— За что вы сидите?
— Один мерзавец — полицейский обвинил меня в растлении малолетних. И за это получил.
— Вы его убили?
— Я подорвал его бомбой. К несчастью, этот гад остался жив. У меня с ними давние счеты, они не знают, что такое бедность и голод. Первый раз меня посадили за кражу булки в магазине. Недаром говорят: если ты украдешь булку, тебя посадят в тюрьму, а если железную дорогу, то выберут в парламент.
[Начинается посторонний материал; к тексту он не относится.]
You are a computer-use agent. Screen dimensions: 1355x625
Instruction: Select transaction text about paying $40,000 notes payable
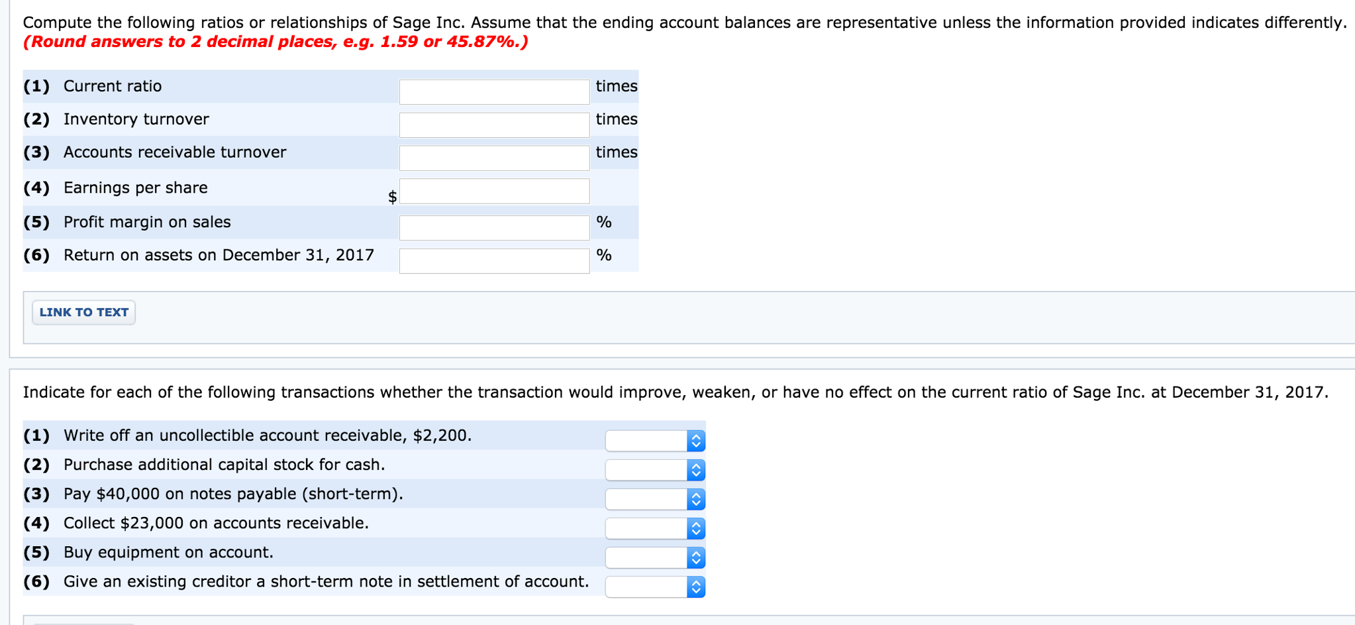pos(232,493)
Рептон подумал про себя, что этот ирландец — типичный стихийный марксист, такие люди встречаются не часто и могут принести большую пользу делу коммунизма, правда, к концу беседы он пришел к иному выводу: типичный анархист, ненавидевший любую теорию, непредсказуемый и, возможно, даже безрассудный. Бесспорно, может быть полезен. Амбициозен до безумия, считает ирландцев создателями великой английской литературы, в конце концов, кем были Свифт, Уайльд, Джойс и Шоу? Каждый ирландец — потенциальный классик, вот и Брайен мечтал потрясти мир и имел одну, но пламенную страсть (за исключением скотча, особенно двенадцатилетней выдержки): написать бестселлер. Этой мысли ирландец и не скрывал и тут же про себя замыслил большой роман о Рептоне — грандиозное обобщение об изменчивости человеческих судеб, возвышении и крахе героя, нечто масштабное, ирландское, годное на века. Понравился и другой заключенный интеллигентного вида, оказавшийся банкиром с изящной фамилией Де Курсин, он посочувствовал Рептону и всласть поругал суд за жесткость приговора.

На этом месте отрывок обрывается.